What They Read: Bustle, Refinery29, Brit + Co
What They Watch: Netflix, Hulu, E!, Bachelorette, Shonda Rhimes programming.
Social Media: Instagram, Snapchat, Pinterest, VSCO, Facebook just for school friends & family.
Buyer personas aren’t just helpful for marketing your business, they’re also an incredibly useful sales tool for your restaurant staff. Train your front of house staff how to recognize and sell to each individual buyer persona you identify. For example, Penny Professional would likely not be too interested in your top-shelf bourbon, but she’d definitely be interested in a sweet, very Instagrammable cocktail.
2) Get Started With Ads
Once you have an idea of who your customers are, you need to figure out where they are and what they like in order to target them the most effectively with your marketing.
If you’re trying to appeal to families, maybe Facebook ads aimed at parents is wise, while college students might be more receptive to on-campus ads, Instagram marketing, or promotions that involve free cover charges or discounted drinks.
For example, if you own a sports bar who wants to attract the younger game-day crowd, your target demographic is likely men between the ages of 25 and 45, who follow blogs (and social media accounts) like Barstool and Bleacher Report, participate in Fantasy leagues, send their friends funny memes on Instagram, and love beer – both craft and domestic.
Connect with your distributor and run a Sunday game-day promotion with a well-known beer brand – like Bud Light or Coors Light – where guests are given freebies and swag. Advertise this promotion on your Instagram account, as well as via Instagram ads using the logo and beer’s branding.
3) Invest in SEO
Attracting passersby to your business is no longer a sustainable customer acquisition channel, though you should invest in making your restaurant’s outward appearance pop to win yourself some business via foot traffic.

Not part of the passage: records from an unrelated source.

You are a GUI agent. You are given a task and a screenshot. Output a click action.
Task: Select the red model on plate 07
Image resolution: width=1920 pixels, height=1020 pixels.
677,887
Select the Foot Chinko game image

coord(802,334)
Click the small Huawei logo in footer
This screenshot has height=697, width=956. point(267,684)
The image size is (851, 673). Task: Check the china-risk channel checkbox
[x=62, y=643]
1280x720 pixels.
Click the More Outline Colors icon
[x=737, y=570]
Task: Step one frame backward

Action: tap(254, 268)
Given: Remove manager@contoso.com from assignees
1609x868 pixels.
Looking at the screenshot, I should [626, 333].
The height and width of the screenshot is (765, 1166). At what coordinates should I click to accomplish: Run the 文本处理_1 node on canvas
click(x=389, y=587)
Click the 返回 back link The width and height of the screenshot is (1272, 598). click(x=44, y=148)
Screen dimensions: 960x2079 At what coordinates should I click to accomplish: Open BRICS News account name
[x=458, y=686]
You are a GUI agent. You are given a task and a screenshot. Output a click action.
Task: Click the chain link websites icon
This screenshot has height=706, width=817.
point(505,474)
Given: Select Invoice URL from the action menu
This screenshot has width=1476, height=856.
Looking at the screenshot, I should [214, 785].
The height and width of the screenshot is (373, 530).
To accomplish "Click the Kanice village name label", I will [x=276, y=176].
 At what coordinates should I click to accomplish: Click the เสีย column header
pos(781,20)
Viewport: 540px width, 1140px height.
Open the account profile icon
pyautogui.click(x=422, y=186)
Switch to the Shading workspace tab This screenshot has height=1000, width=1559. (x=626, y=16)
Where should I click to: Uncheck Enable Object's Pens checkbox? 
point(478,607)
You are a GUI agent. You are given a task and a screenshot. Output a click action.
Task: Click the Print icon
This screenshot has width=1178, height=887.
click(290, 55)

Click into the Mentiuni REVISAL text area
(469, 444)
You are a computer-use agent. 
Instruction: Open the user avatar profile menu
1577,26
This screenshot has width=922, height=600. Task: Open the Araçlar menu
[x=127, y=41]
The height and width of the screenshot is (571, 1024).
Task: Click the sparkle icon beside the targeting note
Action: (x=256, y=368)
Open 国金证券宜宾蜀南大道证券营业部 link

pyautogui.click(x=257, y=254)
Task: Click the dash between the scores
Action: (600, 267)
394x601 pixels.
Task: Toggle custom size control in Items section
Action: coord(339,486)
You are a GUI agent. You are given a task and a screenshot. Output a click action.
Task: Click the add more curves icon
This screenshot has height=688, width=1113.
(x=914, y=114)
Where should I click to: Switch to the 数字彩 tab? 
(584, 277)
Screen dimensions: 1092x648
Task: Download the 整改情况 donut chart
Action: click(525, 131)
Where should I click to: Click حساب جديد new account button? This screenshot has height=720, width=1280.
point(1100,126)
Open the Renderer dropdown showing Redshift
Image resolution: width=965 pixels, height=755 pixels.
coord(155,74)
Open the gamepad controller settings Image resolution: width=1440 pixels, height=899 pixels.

Discovering new restaurants now happens digitally, across a number of websites, the king of which being Google.
It is estimated that Google processes over 40,000 searches per second, 3.5 billion every day, and 1.2 trillion every year. Google users are now looking for activities and dining options on the go: 50% of searches on Google are made on a mobile device; between 2015 and 2016 “[insert business type] near me” searches grew 136%.
Its a very smart business decision to not only get your restaurant listed on popular search engines like Google, but also to optimize your restaurant’s website in order to appear as a listing when a Google user types in a search related to your business, like “Italian restaurants near me,” “restaurants with happy hour near me,” or “cheap-eats near me.”
4) Use Digital Marketing and Reservations Apps
Digital restaurant marketing can be intricate and time-consuming, ultimately taking your focus away from what matters most: creating a memorable dining experience for every guest. It also likely isn’t your expertise, or else you’d be a full-time marketer, not a full-time restaurateur.
To fit this need, companies like OpenTable, Resy, GrubHub, UberEATs, and LevelUp include a baked-in marketing solution for the restaurants who sign up to use their platforms. When a consumer uses one of the above mentioned sites (or their apps) to search for dining options, your restaurant will show as one of the results.
The nice thing about these sites is that they serve a dual purpose, whether that be to facilitate your restaurant’s online ordering arm, manage reservations, or to manage your restaurant’s loyalty/rewards program, along with marketing your business and making it discoverable to their huge audience: OpenTable books approximately 26 million diners booked per month while GrubHub has 15.6 million quarterly active users.
Besides signing up for one of these restaurant aggregate sites, you need to get your business listed on TripAdvisor and Yelp. They’re immensely popular – TripAdvisor has over 455 million visitors, while Yelp sees 175+ million visitors a month. 85% of consumers say they trust the advice provided in online reviews as though it came from a close friend.